Journal d'un étudiant (Edmond Géraud), pendant la Révolution (1789-1793)

PENDANT LA RÉVOLUTION. 547

Mon ami, je jette ici, d’une main tremblante, un voile sur les crimes qu'on a forcé le peuple à commettre par tous ceux dont il est depuis trois ans la triste victime. Les noirs complots qui se découvrent de toutes parts portent la lumière la plus affreuse et la conviction la plus certaine sur le sort qui attend et menace les patriotes; s'ils ne font pas périr, ils périssent! Atroce nécessité, ouvrage funeste de nos ennemis! Des têtes coupées, des prêtres massacrés.... Je ne puis vous en faire le récit, quoiqu'éclairée par ma raison, qui me crie : les Prussiens et les rois en auraient bien fait autant et mille fois davantage. Mon Dieu! ayez pitié d'un peuple qu'on précipite dans la voie du carnage en le provoquant ; ne lui imputez pas!. »

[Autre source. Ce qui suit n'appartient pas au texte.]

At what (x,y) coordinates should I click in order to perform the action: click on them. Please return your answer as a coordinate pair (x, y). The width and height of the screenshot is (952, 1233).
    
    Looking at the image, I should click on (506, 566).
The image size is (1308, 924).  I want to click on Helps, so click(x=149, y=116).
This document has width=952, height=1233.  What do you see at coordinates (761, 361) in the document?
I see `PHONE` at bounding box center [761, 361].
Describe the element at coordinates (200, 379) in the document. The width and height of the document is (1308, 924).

Quant à notre étudiant, nous connaissons assez ses sympathies pour prévoir les appréciations qu'il va porter sur les événements :

« Du 4 septembre 1792. L'an IV° de la liberté, L'an 1« de l'égalité.

« Depuis avant-hier, mon cher ami, nous sommes entourés d'inquiétude, investis d'épouvante. Dimanche, environ vers midi, l’on tira sur le Pont-Neuf le canon d’alarmes et le tocsin sonna à la Maison commune. Au milieu du tumulte et de la rumeur publique, j'appris que Verdun, la dernière place forte avant Paris, était au pouvoir des Autrichiens; cette terrible nouvelle me

1. Journal d'une Bourgeoise.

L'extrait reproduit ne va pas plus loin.